If you want to compare two works of art on two different doses of medication (and make your own opinion about the effects of medication on art), compare the picture of the last post to the picture of this essay.  They were both done on the same size of paper, 22"x 30".  You can click on the image to see it enlarged.  January's post drawing is the paper held horizontal.  February's post is the same paper held vertical.  Last month's drawing, "Love is Complicated" was conceived on 60mg Geodone.  I was happy with it when it was finished.  This month's drawing, "End of Life" was conceived on 80mg of Geodone.   While as a honest critic I see "End of Life" has solid elements of innovation, composition, and meaning, - I still feel a much looser and less passionate connection to it.

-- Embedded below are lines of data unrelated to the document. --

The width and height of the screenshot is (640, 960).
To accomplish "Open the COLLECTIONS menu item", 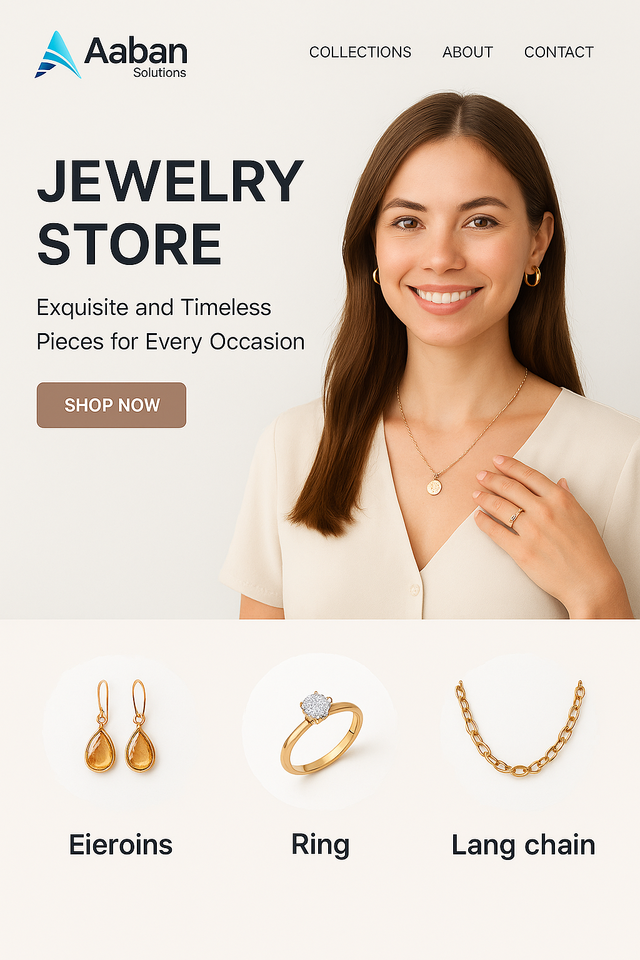I will click(360, 52).

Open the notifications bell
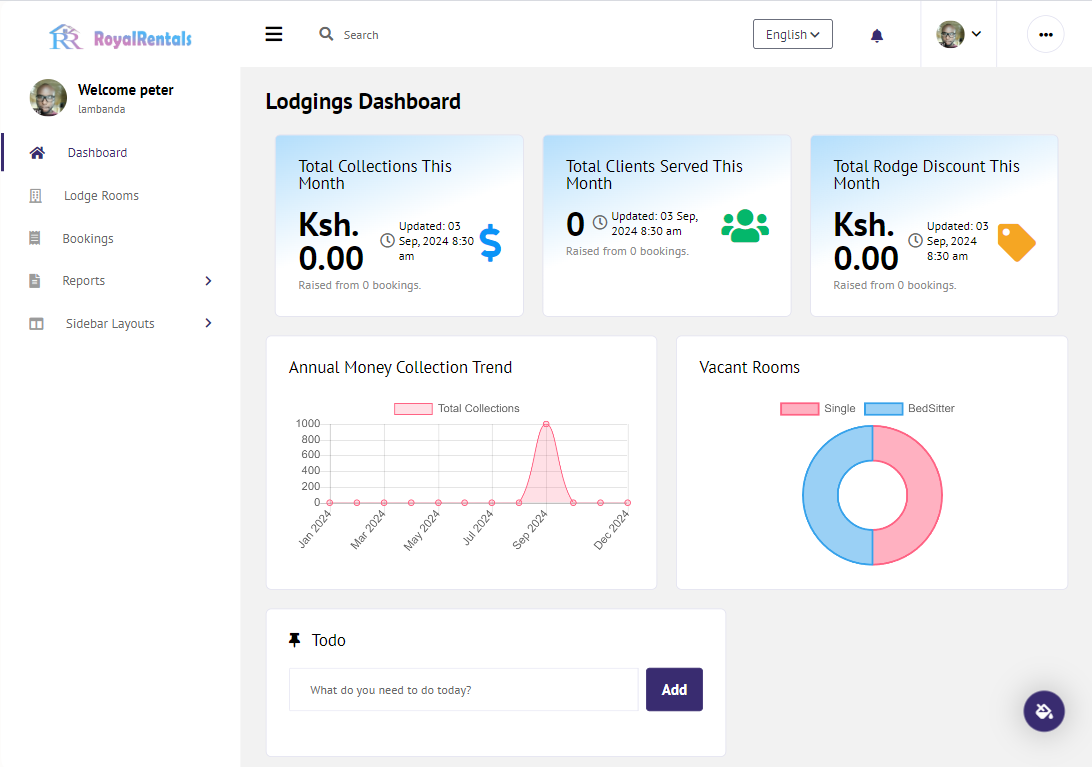pos(877,36)
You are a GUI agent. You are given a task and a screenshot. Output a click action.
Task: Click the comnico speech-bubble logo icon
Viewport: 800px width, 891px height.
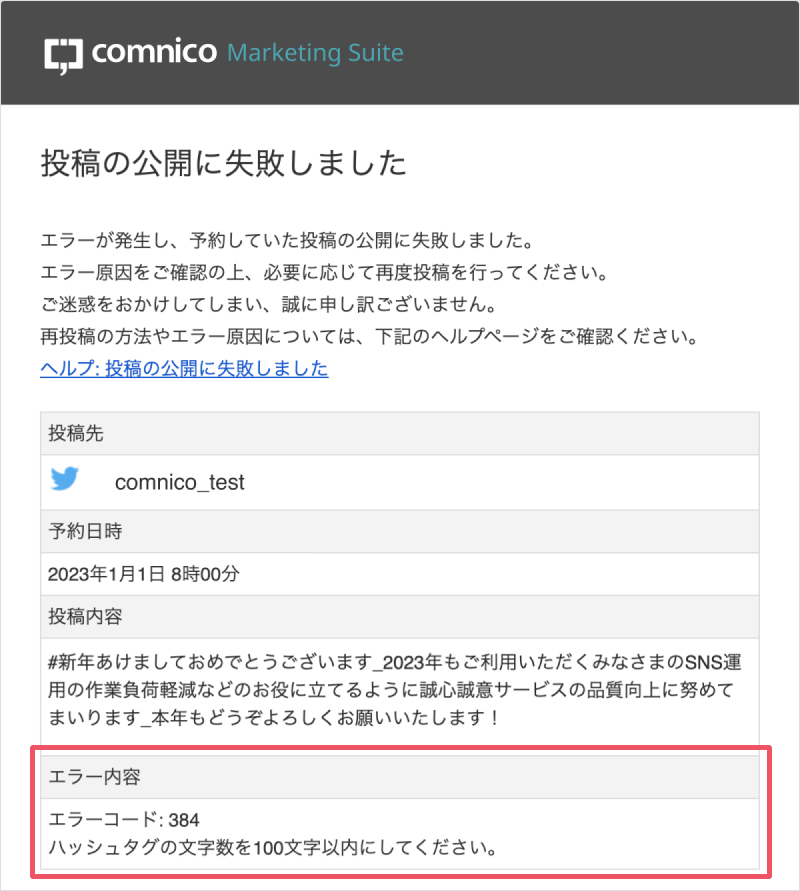pos(63,56)
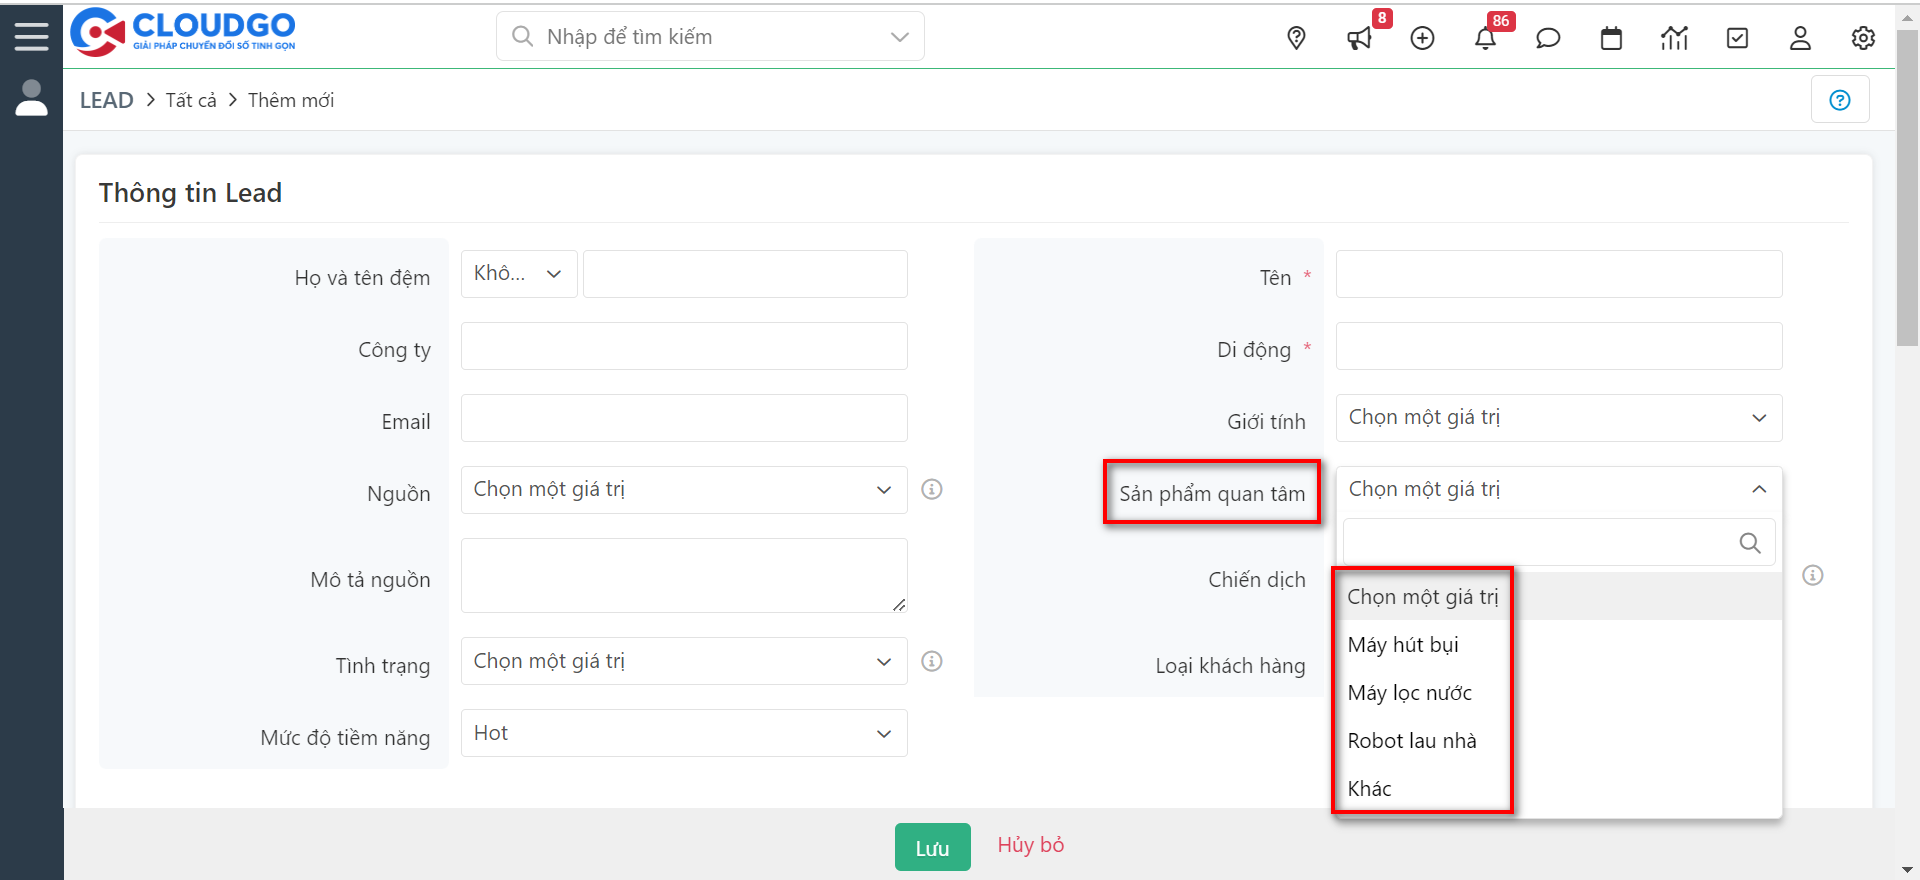The width and height of the screenshot is (1920, 880).
Task: Open the notifications bell
Action: pos(1485,39)

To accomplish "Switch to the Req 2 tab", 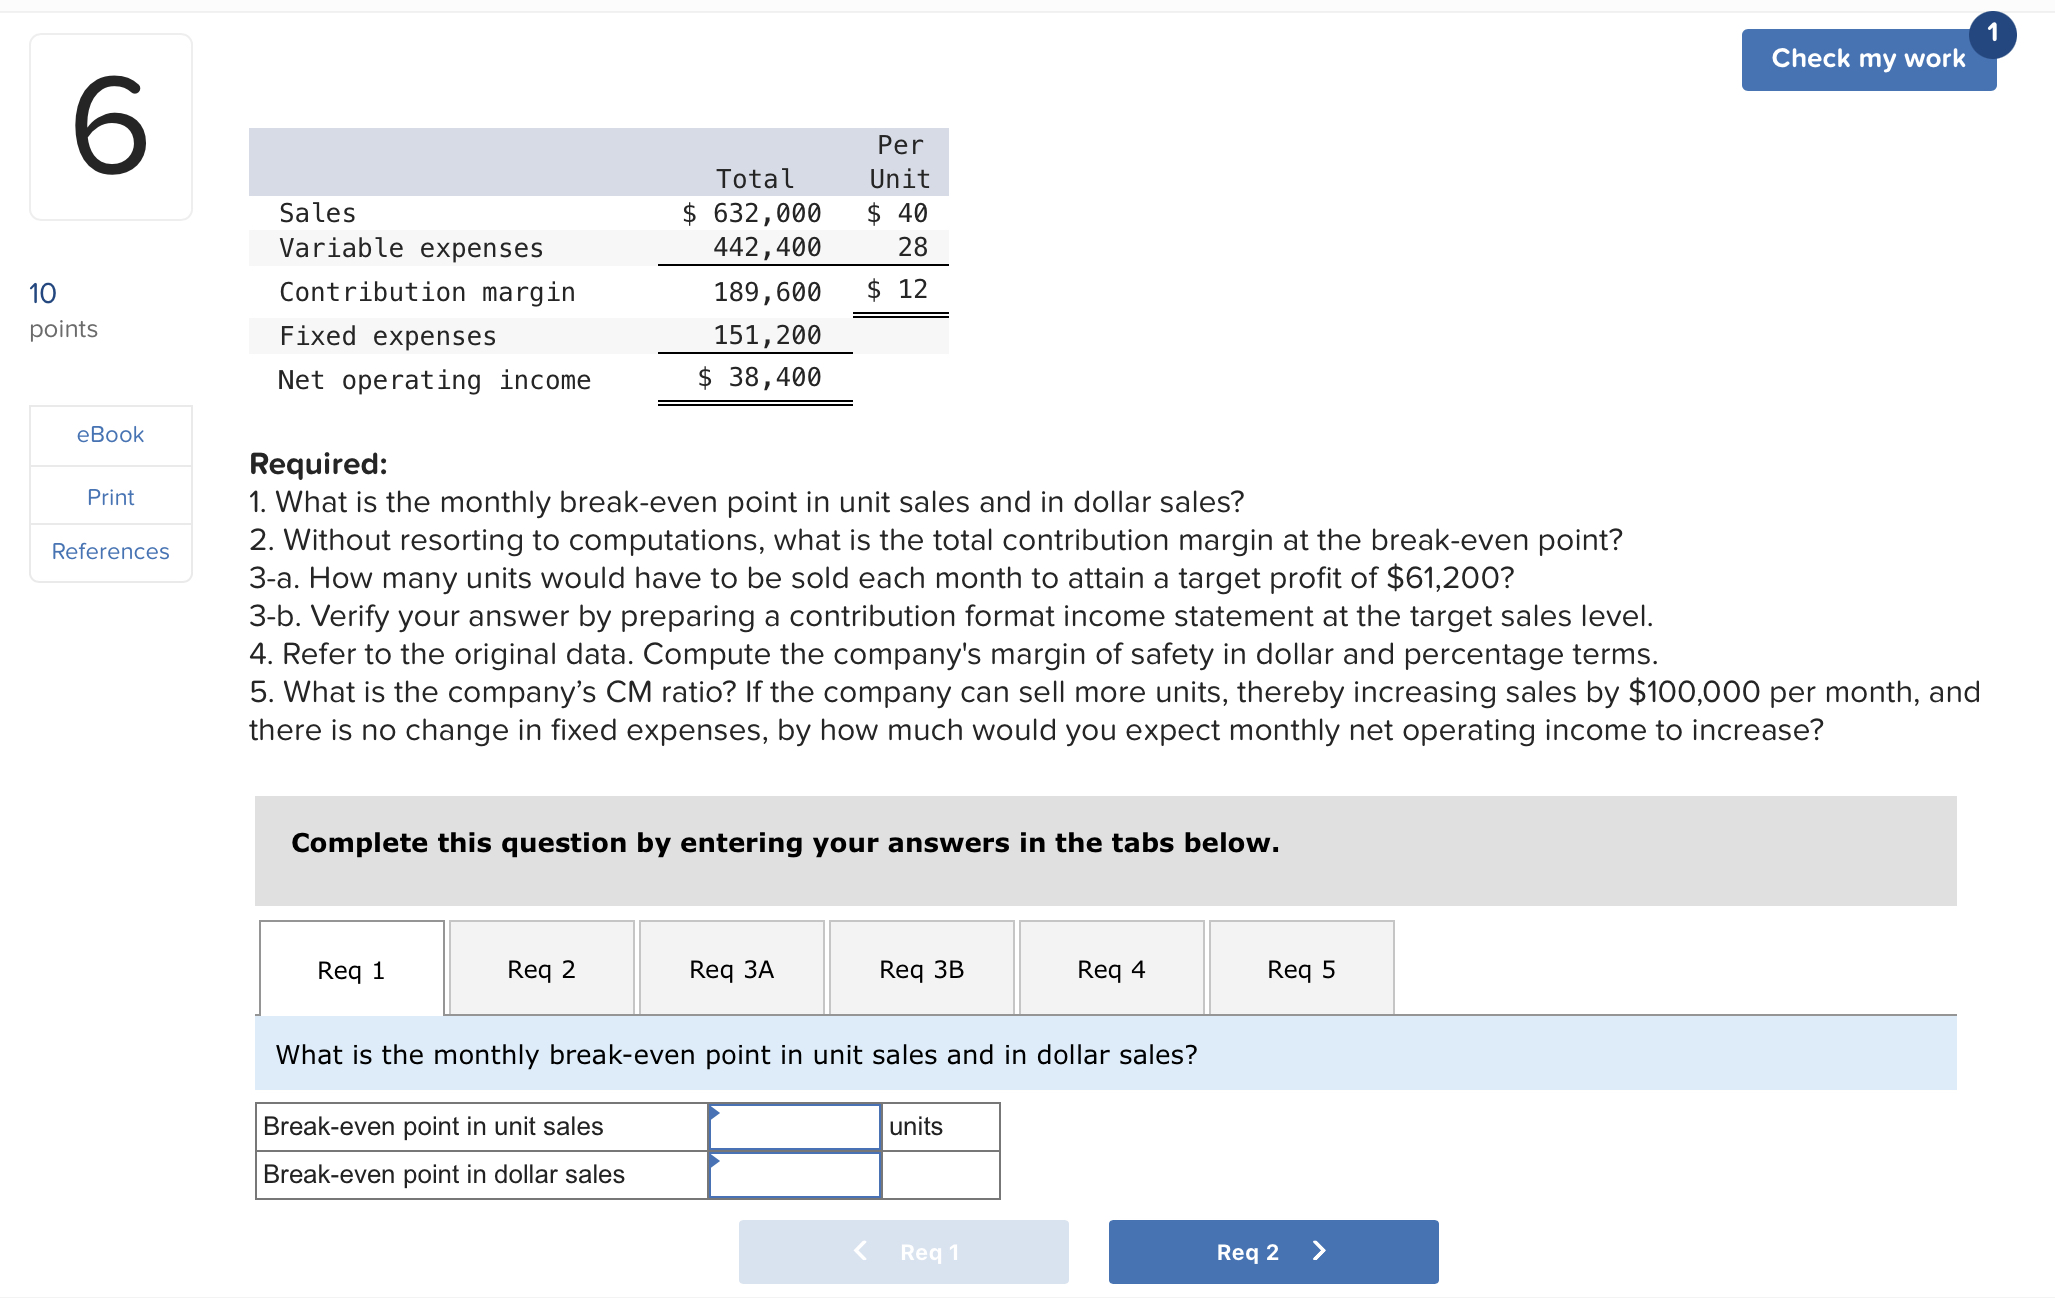I will 540,968.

I feel its me, but too, it isn't me.  And for some reason, that pisses me off. 

When I went up on medication several things happened to my personality.  I became less critical of my husband.  Whenever he said something I disagreed with there was less of a tiff.  More medication meant a more serene, agreeable me.   And formerly, every night, I had felt a darkness.  Sadness, despair, and hurt once the sun went down.   Mornings were good, but evenings, right before I took my daily dose of medication medication (with dinner - food activated the medicine) were often horrible.  On the higher dose of medication my mood stayed more constant and pleasant.  And on the higher dose of medication there has not been one incident when I said things that make no sense.  No more "everyone in the world is laughing at me", no more "everyone in the world wants to kill me", and no more strange observations like "I think I'm made out of sugar and onions."  What did happen each month, on both doses of medication, I lost the ability to speak.  It really doesn't matter how much medication I'm on, occasionally I will loose the ability to speak.  There are ways to communicate, but never with words.  And even on oodles of medication I've gotten to the point where I could not speak or move, frozen in place.  Usually that happens after a period of tremendous stress and physical activity - sensory overload.  So no amount of medication can prevent the occasional occurrence of catatonia.

Actually, there is a lot less catatonia on low medication.  But there is a lot more of what my husband calls "the scalpel".  This is critical thinking that will not tolerate any lies, fabrication, or long winded stories in conversation.  Low medication Karen wants the truth, straight forward and simple in conversation.  I'll cut with a scalpel to the chase.  No head games.  Once the scalpel is out, I will not tolerate head games.  I think this includes a diminished ability to appreciate humor.  An increase, perhaps, of concrete black and white thinking?  More medication and I'm much more light-hearted.  Less medication and I'm more mean, critical, sarcastic and biting in conversation.  My husband's dreaded "scalpel".   

My marriage was smoother, and happier, this past month while I made this artwork!  A noticeable difference!  However, my consistent distress over making artwork that I did not feel for some reason emotionally attached to (the complaint of Alzheimer'! Strange wonderment -  it feels like I now have Alzheimer's!) caused my husband to make a sudden pronouncement last weekend.  "Go back down to 60mg" he said.  "Its ok with me."

So now I'm on day 3 at 60mg.  I'm drawing everyday, planning my next piece.  But I think too I'm a little weirder, meaner, more unhappy person. I got an email from a male friend yesterday.  "You keep talking about boobs.  What is it with boobs?"  Ah yes, the return of obsessional thinking.

But I'm happy again and feel connected to my drawing.

I feel a dawn and rebirth of things not of this world.  But all said and done, the drawing on this post is still very odd.

I never stopped being the DEADLY SERIOUS IDIOT.